Paulus Khofri (, ), was an Assyrian composer, lyricist and painter.  He was born August 7, 1923 in  Baghdad, Iraq and died in Tehran, Iran in May 2000 at the age of 77.

Biography

Paulus Khofri's father, Jibrael Khofri, and his mother Victoria, were of Assyrian descent and originally from Iran.  They fled Iran during the Assyrian Genocide of World War I, migrating to Iraq, where they lived for many years. In 1928, the Khofri family returned to Iran and settled in Kermanshah in Western Iran.  Khofri grew up in Kermanshah and graduated from high school there.

Khofri's father was an accordion player who inspired his son to learn the instrument.  Khofri soon began to develop popular Assyrian music into a classical style; eventually, this led to the establishment of the Assyrian Music Ensemble, which performed many concerts for the Assyrian community in Kermanshah.

Khofri continued his musical studies in composition through correspondence courses from the United States and finally obtained a diploma in music composition and harmony from the United States School of Music, a correspondence school located in Port Washington, New York.  Khofri conducted the Saint Joseph Catholic Church Choir in Tehran for many years and also taught piano and music on the side while working for the Iranian Oil Company until his retirement.

Khofri is credited with composing numerous Assyrian folk songs in both Assyrian Neo-Aramaic and Persian.  An accomplished painter, along with these musical compositions, he often included landscapes of villages in Urmia done in black ink or water color.

In 1985, the Assyrian Foundation of America, in Berkeley, California, gave him an award in recognition of his work in Assyrian folk music.

====

» Set task: Repeat word for word the part of the Paulus Khofri biography starting at "Paulus Khofri's father, Jibrael" and ending at "high school there.". The listing after the Paulus Khofri biography has no role here.

» Information provided:
====

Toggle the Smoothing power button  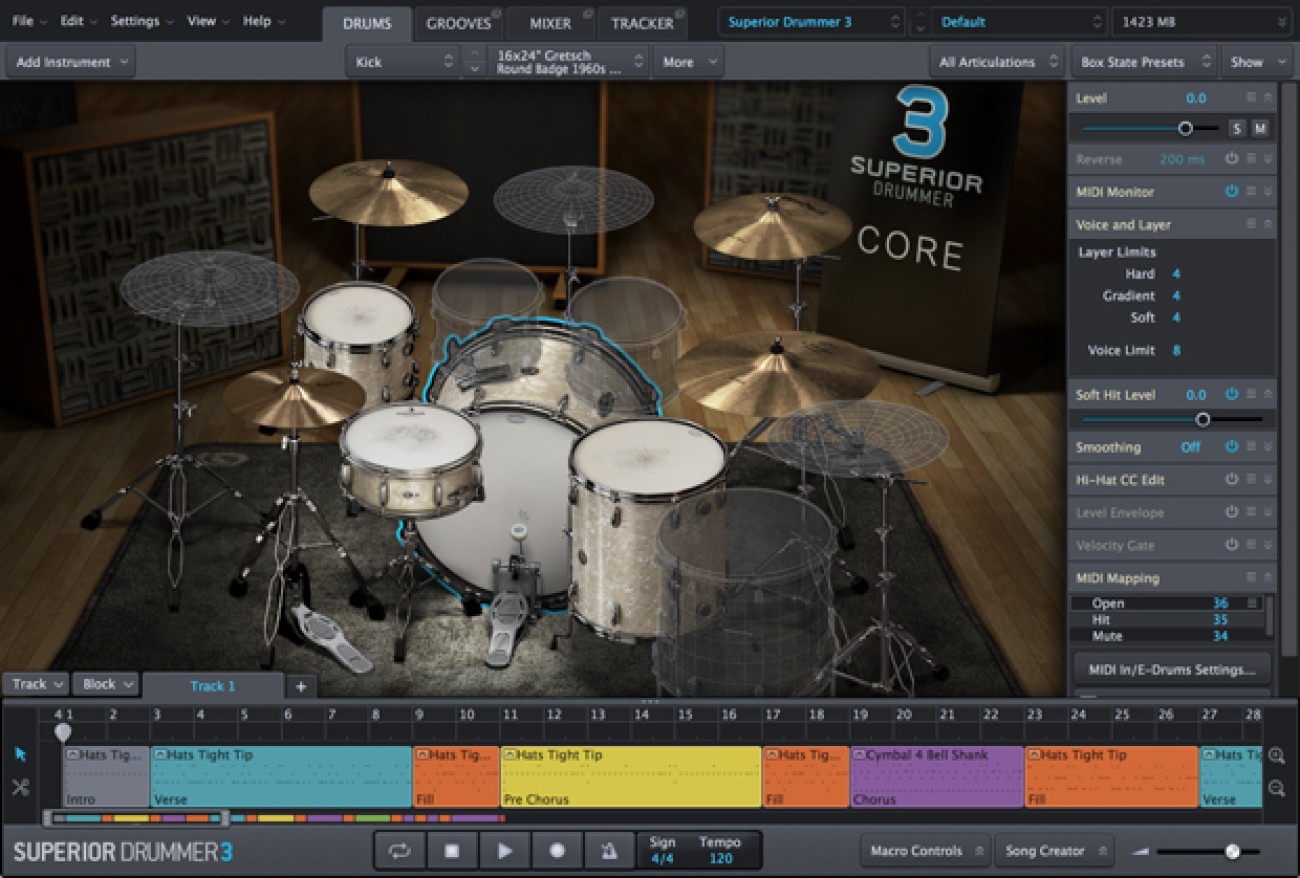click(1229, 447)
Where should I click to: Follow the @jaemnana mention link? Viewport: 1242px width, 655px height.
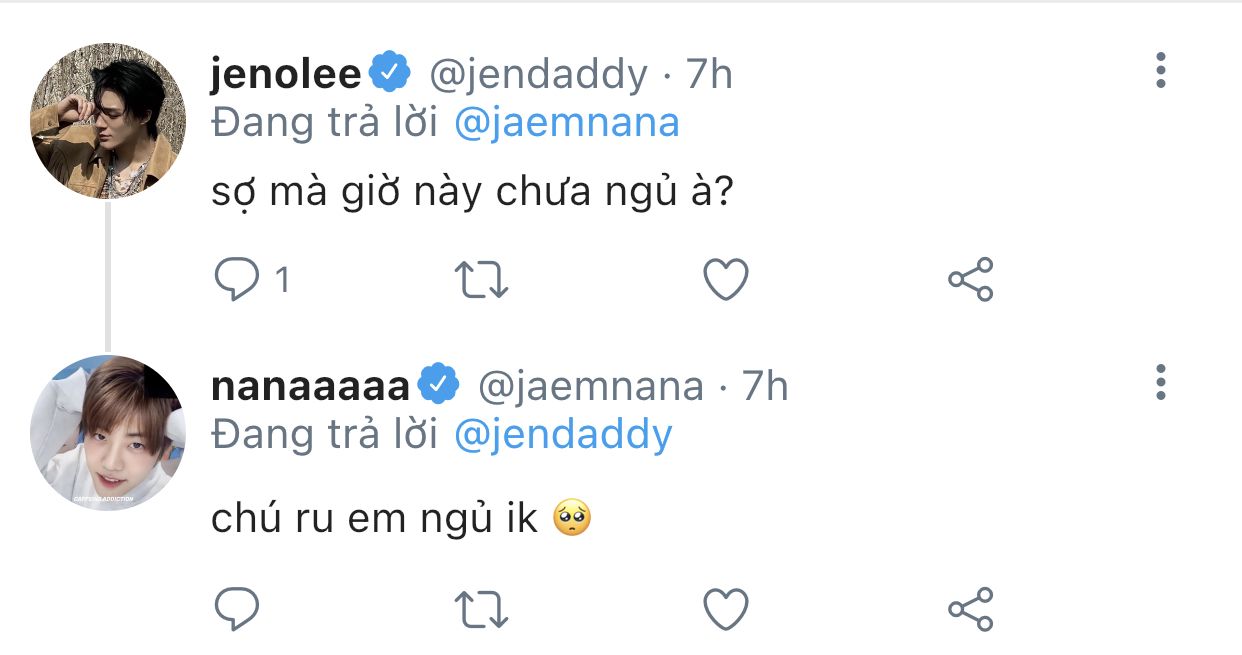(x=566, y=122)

====

» Reply to the task:
Paulus Khofri's father, Jibrael Khofri, and his mother Victoria, were of Assyrian descent and originally from Iran.  They fled Iran during the Assyrian Genocide of World War I, migrating to Iraq, where they lived for many years. In 1928, the Khofri family returned to Iran and settled in Kermanshah in Western Iran.  Khofri grew up in Kermanshah and graduated from high school there.